For each cross we will show one histogram of genetic values and then another histogram of phenotype values. We will display histograms in a “column”, so that you will appreciate additional variation in phenotype values compared to genetic values. Comparison between the histograms will show, how sometimes, phenotypes of parents can mislead us about their genetic values and hence also genetic values of their progeny. We will add vertical lines to the histograms for the values in parents and the average value between the two parents (the parent average). We will colour the parent 1 line as blue, parent 2 line as red, and parent 3 line as green. We will colour the parent average line as black.
# Total range to set x-axis in the histograms below
rangeGv = range(c(gvParent, gvCross12, gvCross13, gvCross23))
rangePheno = range(c(phenoParent, phenoCross12, phenoCross13, phenoCross23))
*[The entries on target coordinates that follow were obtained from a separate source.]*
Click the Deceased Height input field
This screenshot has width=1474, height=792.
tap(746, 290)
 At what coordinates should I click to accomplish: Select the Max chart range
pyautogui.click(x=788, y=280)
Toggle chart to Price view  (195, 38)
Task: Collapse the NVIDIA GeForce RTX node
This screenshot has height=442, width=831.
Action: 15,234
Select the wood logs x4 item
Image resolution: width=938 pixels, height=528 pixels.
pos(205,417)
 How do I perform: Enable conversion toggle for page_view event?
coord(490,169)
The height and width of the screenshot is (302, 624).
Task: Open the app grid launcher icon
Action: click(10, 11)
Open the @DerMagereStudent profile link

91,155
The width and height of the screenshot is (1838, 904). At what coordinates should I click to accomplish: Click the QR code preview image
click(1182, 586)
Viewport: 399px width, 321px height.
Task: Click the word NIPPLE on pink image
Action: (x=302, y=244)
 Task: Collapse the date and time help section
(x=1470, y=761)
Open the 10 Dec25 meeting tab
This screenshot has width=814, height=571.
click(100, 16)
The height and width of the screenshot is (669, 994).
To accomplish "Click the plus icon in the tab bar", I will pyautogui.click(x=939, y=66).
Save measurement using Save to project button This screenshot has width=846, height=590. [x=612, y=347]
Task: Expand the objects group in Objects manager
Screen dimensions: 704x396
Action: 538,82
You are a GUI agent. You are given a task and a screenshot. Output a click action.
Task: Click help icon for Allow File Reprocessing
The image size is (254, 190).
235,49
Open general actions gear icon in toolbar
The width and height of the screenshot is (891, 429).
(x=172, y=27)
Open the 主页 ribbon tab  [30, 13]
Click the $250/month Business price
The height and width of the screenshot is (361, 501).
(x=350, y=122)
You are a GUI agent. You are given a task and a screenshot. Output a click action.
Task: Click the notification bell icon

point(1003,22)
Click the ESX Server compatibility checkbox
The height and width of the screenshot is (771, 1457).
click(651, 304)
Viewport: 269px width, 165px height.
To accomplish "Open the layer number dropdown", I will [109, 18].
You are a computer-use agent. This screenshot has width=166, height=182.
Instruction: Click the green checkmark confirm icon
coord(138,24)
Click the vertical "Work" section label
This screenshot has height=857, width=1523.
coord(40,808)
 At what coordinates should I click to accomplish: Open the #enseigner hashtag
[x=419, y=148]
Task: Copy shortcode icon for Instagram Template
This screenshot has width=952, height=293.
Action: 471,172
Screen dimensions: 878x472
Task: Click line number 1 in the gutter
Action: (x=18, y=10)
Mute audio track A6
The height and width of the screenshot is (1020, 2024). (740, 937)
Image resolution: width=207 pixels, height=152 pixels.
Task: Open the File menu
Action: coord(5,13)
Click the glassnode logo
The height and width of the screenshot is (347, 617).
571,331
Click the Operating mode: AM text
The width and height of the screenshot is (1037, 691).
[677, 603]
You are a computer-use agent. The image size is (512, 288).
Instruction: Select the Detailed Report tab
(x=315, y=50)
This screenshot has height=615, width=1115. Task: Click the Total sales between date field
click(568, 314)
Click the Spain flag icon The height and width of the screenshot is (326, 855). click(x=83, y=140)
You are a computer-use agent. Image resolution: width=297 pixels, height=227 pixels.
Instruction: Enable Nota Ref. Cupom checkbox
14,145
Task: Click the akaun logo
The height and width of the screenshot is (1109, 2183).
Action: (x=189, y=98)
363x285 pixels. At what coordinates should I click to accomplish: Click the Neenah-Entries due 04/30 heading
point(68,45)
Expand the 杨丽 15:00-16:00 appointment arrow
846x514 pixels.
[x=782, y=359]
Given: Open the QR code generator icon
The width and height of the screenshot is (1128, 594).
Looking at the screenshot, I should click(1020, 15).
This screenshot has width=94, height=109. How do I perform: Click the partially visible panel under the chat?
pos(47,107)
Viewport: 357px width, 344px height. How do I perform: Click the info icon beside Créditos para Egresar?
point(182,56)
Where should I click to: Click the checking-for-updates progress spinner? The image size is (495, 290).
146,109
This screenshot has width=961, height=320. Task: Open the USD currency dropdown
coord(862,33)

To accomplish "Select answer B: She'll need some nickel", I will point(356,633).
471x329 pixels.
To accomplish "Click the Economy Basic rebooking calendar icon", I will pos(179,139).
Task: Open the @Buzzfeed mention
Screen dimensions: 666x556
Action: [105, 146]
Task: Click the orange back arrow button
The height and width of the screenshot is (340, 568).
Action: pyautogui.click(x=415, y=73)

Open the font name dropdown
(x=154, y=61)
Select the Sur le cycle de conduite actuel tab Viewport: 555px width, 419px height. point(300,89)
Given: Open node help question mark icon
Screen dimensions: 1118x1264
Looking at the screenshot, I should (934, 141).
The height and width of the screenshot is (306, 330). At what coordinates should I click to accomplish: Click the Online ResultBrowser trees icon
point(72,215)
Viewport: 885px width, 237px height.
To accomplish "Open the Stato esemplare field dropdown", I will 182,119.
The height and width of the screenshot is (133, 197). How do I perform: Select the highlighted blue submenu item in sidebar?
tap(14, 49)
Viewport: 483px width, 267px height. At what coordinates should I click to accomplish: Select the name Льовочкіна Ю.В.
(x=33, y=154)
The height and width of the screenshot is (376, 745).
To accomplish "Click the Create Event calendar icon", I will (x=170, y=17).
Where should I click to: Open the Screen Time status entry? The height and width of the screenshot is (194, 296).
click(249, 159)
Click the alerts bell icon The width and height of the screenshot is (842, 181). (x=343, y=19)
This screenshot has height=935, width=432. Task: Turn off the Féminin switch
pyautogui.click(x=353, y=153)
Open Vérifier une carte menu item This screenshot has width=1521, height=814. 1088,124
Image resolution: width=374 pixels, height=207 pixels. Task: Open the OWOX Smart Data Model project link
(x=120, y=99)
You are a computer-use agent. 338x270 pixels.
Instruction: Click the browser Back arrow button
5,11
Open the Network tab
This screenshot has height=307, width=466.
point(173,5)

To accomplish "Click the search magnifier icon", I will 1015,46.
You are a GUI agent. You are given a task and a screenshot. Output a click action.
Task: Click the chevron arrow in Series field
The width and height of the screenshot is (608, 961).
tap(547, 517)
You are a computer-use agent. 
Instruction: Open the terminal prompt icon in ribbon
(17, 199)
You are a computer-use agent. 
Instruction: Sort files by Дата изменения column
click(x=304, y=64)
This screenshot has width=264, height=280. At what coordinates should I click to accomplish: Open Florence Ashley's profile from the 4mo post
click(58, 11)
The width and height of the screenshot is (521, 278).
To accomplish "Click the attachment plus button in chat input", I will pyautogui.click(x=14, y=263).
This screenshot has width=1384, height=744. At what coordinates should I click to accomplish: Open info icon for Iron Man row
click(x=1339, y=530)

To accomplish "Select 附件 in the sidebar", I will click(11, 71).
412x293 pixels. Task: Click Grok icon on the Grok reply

rangeVal = range(c(rangeGv, rangePheno))
by = sqrt(SP$varA) / 2
bins = seq(from = floor(rangeVal[1]) - by, to = ceiling(rangeVal[2]) + by, by = by)
# First cross - between founders 1 and 2
par(mfrow = c(2, 1),
mar = c(4, 4, 2, 1))
hist(gvCross12,
xlim = rangeVal, breaks = bins,
xlab = "Genetic value")
abline(v = gvParent1, col = "blue", lwd = 3)
abline(v = gvParent2, col = "red", lwd = 3)
abline(v = (gvParent1 + gvParent2) / 2, col = "black", lwd = 3, lty = 2)
hist(phenoCross12,
xlim = rangeVal, breaks = bins,
xlab = "Phenotype value")
abline(v = phenoParent1, col = "blue", lwd = 3)
abline(v = phenoParent2, col = "red", lwd = 3)
abline(v = (phenoParent1 + phenoParent2) / 2, col = "black", lwd = 3, lty = 2)
# Second cross - between founders 1 and 3
par(mfrow = c(2, 1),
mar = c(4, 4, 2, 1))
hist(gvCross13,
xlim = rangeVal, breaks = bins,
xlab = "Genetic value")
abline(v = gvParent1, col = "blue", lwd = 3)
abline(v = gvParent3, col = "green", lwd = 3)
abline(v = (gvParent1 + gvParent3) / 2, col = "black", lwd = 3, lty = 2)
hist(phenoCross13,
xlim = rangeVal, breaks = bins,
xlab = "Phenotype value")
abline(v = phenoParent1, col = "blue", lwd = 3)
abline(v = phenoParent3, col = "green", lwd = 3)
abline(v = (phenoParent1 + phenoParent3) / 2, col = "black", lwd = 3, lty = 2)
# Third cross - between founders 2 and 3
par(mfrow = c(2, 1),
mar = c(4, 4, 2, 1))
hist(gvCross23,
xlim = rangeVal, breaks = bins,
xlab = "Genetic value")
abline(v = gvParent2, col = "red", lwd = 3)
abline(v = gvParent3, col = "green", lwd = 3)
abline(v = (gvParent2 + gvParent3) / 2, col = "black", lwd = 3, lty = 2)
hist(phenoCross23,
xlim = rangeVal, breaks = bins,
xlab = "Phenotype value")
abline(v = phenoParent2, col = "red", lwd = 3)
abline(v = phenoParent3, col = "green", lwd = 3)
abline(v = (phenoParent2 + phenoParent3) / 2, col = "black", lwd = 3, lty = 2)
# All crosses together
par(mfrow = c(2, 1),
mar = c(4, 4, 2, 1))
hist(c(gvCross12, gvCross13, gvCross23),
xlim = rangeVal, breaks = bins,
xlab = "Genetic value")
abline(v = gvParent1, col = "blue", lwd = 3)
abline(v = gvParent2, col = "red", lwd = 3)
abline(v = gvParent3, col = "green", lwd = 3)
hist(c(phenoCross12, phenoCross13, phenoCross23),
xlim = rangeVal, breaks = bins,
xlab = "Phenotype value")
abline(v = phenoParent1, col = "blue", lwd = 3)
abline(v = phenoParent2, col = "red", lwd = 3)
abline(v = phenoParent3, col = "green", lwd = 3)
Variation of genetic values within each cross is substantial compared to the genetic values of parents. This large variation among progeny is caused by the DNA lottery of parental genomes as well as the QTL effects. While genetic values are not observable, phenotype values are. As shown in the above histograms, phenotype values vary even more than genetic values because of the additional source of variation from the environment.